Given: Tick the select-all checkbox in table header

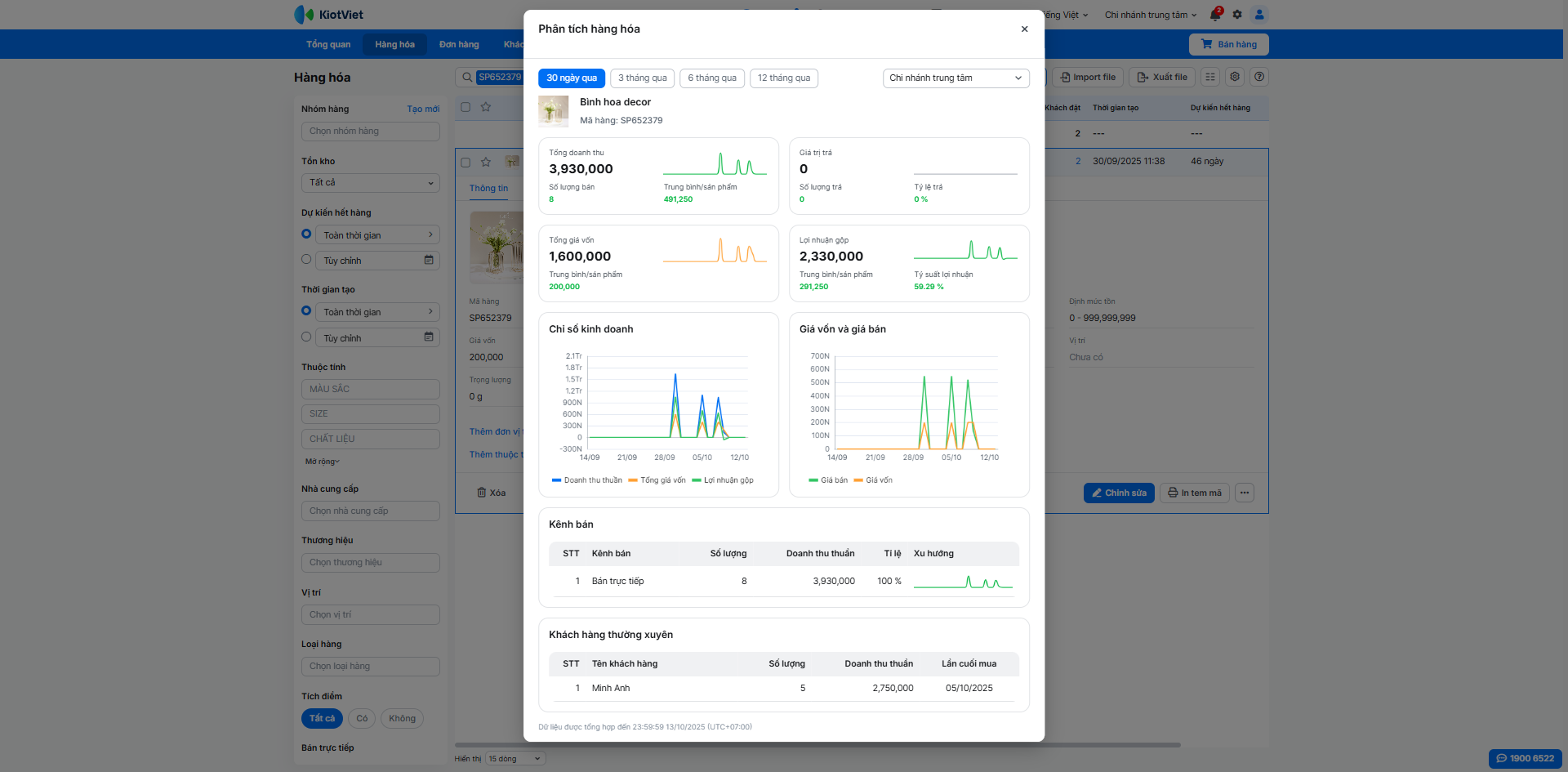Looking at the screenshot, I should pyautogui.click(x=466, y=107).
==
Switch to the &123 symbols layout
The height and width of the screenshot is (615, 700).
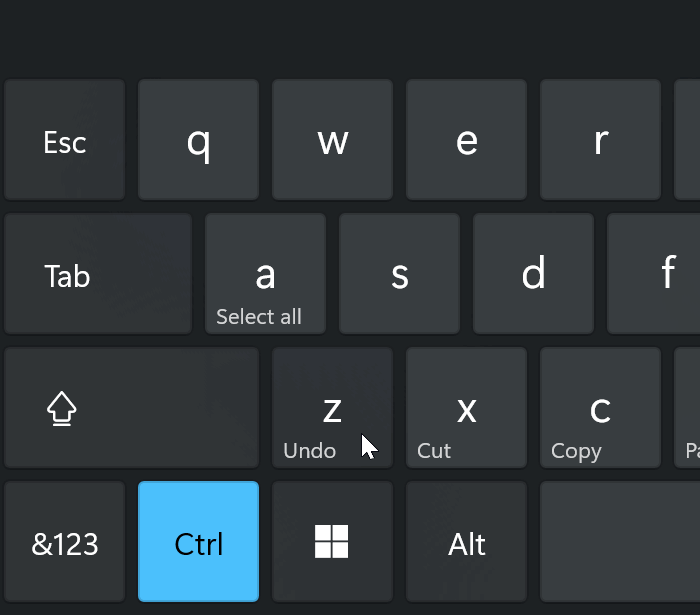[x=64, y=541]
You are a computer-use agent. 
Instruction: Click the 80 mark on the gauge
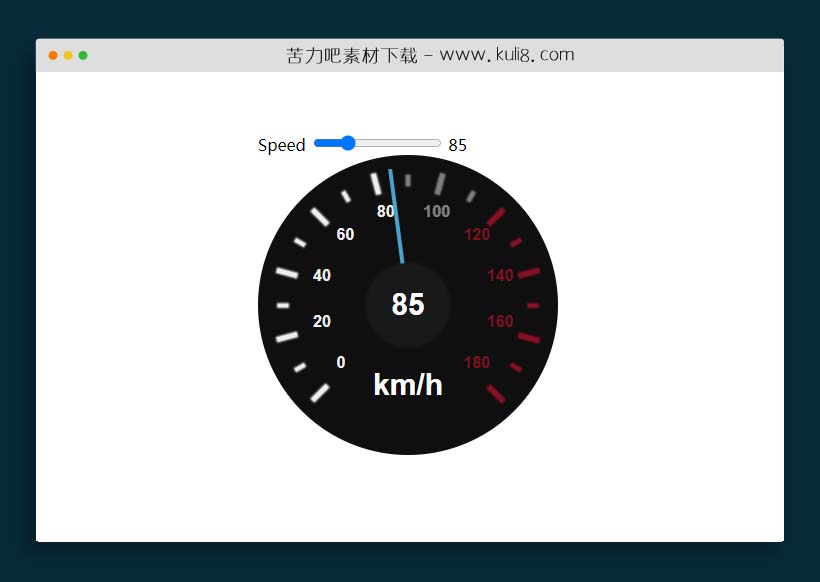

* ASSIGNMENT:
The answer must be the part of the records that opens with the line containing "Switch to the &123 symbols layout" and closes with the line containing "Instruction: Click the 80 mark on the gauge", reproduced exactly, with no pictures.

* THE COMPLETED TASK:
Switch to the &123 symbols layout
The height and width of the screenshot is (615, 700).
[x=64, y=541]
You are a computer-use agent. 
Instruction: Click the 80 mark on the gauge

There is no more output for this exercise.